**SET EXERCISE**
Could you copy the listing below word for word, from its first line through the line containing "sideways [502, 348]", keeping both of those lines?

**INFORMATION SHOWN**
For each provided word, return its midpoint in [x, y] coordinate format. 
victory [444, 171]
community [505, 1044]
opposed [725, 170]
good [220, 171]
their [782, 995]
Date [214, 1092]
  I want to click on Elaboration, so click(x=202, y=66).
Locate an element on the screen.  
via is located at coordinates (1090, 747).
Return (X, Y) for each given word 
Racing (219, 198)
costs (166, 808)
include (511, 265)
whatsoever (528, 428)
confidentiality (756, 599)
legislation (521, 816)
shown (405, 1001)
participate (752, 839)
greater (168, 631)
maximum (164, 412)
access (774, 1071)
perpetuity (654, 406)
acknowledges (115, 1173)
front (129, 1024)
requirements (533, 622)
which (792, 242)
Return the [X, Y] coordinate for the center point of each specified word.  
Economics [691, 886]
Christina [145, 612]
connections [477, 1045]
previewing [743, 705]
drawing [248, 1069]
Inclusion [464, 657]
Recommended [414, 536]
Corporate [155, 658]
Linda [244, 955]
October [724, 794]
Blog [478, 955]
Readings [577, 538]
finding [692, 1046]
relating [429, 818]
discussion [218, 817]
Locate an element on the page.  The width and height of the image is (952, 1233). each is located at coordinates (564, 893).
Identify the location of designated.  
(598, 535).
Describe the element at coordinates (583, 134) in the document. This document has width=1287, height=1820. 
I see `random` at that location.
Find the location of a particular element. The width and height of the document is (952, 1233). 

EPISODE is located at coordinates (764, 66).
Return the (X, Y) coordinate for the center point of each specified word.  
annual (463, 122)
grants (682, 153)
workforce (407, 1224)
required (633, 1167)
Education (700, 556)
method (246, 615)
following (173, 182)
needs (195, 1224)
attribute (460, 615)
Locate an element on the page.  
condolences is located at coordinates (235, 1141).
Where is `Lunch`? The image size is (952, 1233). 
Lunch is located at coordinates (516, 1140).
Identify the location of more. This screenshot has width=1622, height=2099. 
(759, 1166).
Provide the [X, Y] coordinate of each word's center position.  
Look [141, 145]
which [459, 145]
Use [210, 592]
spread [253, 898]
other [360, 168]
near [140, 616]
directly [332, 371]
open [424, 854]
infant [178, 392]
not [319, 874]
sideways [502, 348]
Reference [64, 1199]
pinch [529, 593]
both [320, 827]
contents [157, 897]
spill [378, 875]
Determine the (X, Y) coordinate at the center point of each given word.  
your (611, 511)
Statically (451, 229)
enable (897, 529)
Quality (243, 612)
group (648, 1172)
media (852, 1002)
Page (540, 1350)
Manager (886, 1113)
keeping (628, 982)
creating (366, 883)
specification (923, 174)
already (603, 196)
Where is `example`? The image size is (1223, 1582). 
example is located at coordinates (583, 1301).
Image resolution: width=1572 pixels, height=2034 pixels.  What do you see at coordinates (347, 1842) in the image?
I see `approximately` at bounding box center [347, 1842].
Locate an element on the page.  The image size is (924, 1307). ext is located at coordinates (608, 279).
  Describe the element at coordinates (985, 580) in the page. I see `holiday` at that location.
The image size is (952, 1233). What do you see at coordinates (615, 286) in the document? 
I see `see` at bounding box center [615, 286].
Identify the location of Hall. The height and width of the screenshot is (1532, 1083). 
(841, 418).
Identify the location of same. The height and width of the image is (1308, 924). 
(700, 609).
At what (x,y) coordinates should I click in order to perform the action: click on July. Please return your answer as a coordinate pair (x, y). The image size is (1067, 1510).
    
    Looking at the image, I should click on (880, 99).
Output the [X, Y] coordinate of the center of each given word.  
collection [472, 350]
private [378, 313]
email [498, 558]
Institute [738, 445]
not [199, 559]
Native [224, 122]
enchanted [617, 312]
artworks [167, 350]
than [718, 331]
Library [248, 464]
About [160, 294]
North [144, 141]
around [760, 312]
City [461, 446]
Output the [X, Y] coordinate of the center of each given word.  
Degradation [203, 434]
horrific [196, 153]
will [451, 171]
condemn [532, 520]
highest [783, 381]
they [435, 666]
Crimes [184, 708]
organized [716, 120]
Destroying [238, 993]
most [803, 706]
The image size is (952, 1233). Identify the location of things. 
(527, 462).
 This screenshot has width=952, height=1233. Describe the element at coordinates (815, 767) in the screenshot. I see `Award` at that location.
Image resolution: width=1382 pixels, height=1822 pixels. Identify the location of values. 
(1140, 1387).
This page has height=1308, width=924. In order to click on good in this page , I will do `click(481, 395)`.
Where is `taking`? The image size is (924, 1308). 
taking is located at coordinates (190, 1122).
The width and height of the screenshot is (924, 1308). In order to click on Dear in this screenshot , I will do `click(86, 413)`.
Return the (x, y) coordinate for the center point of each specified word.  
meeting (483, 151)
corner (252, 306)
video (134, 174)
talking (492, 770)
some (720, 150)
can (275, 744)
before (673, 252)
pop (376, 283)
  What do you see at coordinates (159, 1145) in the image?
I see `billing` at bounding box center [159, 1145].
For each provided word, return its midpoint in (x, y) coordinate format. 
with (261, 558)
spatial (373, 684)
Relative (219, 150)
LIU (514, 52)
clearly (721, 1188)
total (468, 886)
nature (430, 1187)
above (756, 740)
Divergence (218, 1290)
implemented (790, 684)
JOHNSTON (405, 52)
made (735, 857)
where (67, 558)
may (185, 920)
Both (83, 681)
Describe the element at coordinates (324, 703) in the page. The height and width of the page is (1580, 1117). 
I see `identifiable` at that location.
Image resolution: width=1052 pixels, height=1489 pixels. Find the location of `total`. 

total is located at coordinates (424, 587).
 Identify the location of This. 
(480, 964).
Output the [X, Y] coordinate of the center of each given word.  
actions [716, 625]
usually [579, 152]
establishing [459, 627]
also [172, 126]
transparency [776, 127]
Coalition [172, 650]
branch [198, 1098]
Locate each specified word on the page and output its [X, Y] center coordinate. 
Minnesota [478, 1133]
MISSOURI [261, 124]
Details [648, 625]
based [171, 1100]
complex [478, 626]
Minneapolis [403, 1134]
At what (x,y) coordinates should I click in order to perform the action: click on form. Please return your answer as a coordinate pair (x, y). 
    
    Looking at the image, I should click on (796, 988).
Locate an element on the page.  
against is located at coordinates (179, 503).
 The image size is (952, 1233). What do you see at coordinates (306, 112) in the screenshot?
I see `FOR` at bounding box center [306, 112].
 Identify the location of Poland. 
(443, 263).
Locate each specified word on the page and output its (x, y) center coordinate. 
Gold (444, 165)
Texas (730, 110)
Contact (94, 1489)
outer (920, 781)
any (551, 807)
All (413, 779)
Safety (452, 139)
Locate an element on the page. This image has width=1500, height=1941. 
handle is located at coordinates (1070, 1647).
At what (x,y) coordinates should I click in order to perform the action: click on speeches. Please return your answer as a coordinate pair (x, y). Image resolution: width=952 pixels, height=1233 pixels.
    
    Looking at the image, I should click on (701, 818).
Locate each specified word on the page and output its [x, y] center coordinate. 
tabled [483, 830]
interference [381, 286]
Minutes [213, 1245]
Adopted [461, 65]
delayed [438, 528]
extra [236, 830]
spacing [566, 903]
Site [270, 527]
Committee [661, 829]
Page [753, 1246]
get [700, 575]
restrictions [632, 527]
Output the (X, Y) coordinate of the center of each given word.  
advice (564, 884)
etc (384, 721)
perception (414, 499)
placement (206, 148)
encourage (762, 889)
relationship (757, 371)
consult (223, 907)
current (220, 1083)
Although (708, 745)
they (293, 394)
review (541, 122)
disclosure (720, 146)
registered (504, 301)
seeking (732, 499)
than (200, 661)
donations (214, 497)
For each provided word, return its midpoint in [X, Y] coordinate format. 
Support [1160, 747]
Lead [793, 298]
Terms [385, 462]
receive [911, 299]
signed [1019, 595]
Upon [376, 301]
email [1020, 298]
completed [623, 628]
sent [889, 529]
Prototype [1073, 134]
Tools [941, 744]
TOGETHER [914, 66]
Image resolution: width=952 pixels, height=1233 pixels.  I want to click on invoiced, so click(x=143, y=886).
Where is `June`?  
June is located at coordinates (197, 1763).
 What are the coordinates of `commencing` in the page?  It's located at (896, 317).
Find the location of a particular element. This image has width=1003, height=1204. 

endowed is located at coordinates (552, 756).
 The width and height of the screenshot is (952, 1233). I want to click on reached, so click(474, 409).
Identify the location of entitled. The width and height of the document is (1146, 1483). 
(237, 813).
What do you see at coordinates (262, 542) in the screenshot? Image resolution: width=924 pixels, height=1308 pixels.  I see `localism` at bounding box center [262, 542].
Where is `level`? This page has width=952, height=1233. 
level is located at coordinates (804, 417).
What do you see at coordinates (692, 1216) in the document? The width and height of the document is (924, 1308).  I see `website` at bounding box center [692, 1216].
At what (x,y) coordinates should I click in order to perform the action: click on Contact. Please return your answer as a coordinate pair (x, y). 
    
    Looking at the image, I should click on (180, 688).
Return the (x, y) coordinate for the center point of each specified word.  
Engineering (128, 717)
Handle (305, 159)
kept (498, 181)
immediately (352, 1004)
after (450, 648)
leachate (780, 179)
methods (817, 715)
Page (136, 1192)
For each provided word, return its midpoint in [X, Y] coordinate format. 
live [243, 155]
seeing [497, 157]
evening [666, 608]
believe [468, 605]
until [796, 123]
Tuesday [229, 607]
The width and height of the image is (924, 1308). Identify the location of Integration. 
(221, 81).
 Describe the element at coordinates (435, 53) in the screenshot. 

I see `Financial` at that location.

**TASK RESULT**
For each provided word, return its midpoint in [x, y] coordinate format. 
victory [444, 171]
community [505, 1044]
opposed [725, 170]
good [220, 171]
their [782, 995]
Date [214, 1092]
  I want to click on Elaboration, so click(x=202, y=66).
Locate an element on the screen.  
via is located at coordinates (1090, 747).
Return (X, Y) for each given word 
Racing (219, 198)
costs (166, 808)
include (511, 265)
whatsoever (528, 428)
confidentiality (756, 599)
legislation (521, 816)
shown (405, 1001)
participate (752, 839)
greater (168, 631)
maximum (164, 412)
access (774, 1071)
perpetuity (654, 406)
acknowledges (115, 1173)
front (129, 1024)
requirements (533, 622)
which (792, 242)
Return the [X, Y] coordinate for the center point of each specified word.  
Economics [691, 886]
Christina [145, 612]
connections [477, 1045]
previewing [743, 705]
drawing [248, 1069]
Inclusion [464, 657]
Recommended [414, 536]
Corporate [155, 658]
Linda [244, 955]
October [724, 794]
Blog [478, 955]
Readings [577, 538]
finding [692, 1046]
relating [429, 818]
discussion [218, 817]
Locate an element on the page.  The width and height of the image is (952, 1233). each is located at coordinates (564, 893).
Identify the location of designated.  
(598, 535).
Describe the element at coordinates (583, 134) in the document. This document has width=1287, height=1820. 
I see `random` at that location.
Find the location of a particular element. The width and height of the document is (952, 1233). 

EPISODE is located at coordinates (764, 66).
Return the (X, Y) coordinate for the center point of each specified word.  
annual (463, 122)
grants (682, 153)
workforce (407, 1224)
required (633, 1167)
Education (700, 556)
method (246, 615)
following (173, 182)
needs (195, 1224)
attribute (460, 615)
Locate an element on the page.  
condolences is located at coordinates (235, 1141).
Where is `Lunch`? The image size is (952, 1233). 
Lunch is located at coordinates (516, 1140).
Identify the location of more. This screenshot has width=1622, height=2099. 
(759, 1166).
Provide the [X, Y] coordinate of each word's center position.  
Look [141, 145]
which [459, 145]
Use [210, 592]
spread [253, 898]
other [360, 168]
near [140, 616]
directly [332, 371]
open [424, 854]
infant [178, 392]
not [319, 874]
sideways [502, 348]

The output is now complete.